* _Action item_
Please return all lines from the records below that include the string "computer".
---- Dataset excerpts
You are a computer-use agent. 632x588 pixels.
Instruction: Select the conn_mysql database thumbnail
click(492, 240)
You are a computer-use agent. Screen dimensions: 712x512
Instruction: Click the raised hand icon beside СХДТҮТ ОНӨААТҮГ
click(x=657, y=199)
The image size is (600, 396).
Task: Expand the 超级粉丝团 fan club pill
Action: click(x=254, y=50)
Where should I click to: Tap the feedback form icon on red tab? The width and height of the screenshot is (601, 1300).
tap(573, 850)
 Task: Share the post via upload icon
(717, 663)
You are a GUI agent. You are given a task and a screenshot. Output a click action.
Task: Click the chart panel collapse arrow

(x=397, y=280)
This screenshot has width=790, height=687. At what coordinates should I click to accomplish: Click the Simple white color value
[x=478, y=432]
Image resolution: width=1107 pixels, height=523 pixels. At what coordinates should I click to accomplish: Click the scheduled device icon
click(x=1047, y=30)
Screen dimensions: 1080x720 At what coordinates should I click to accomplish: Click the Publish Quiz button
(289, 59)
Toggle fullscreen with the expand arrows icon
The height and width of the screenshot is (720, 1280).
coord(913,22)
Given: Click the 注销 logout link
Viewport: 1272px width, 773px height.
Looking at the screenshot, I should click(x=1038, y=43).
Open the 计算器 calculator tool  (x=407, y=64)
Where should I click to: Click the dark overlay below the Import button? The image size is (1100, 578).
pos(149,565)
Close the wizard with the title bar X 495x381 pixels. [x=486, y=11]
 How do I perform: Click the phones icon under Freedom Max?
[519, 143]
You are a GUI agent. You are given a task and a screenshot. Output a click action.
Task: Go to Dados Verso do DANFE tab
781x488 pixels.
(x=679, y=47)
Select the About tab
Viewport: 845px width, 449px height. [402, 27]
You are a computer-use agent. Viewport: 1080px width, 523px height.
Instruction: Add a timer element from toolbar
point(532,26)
--------
* _Completed exercise_
You are a computer-use agent. 632x588 pixels.
You are a computer-use agent. Screen dimensions: 712x512
You are a computer-use agent. Viewport: 1080px width, 523px height.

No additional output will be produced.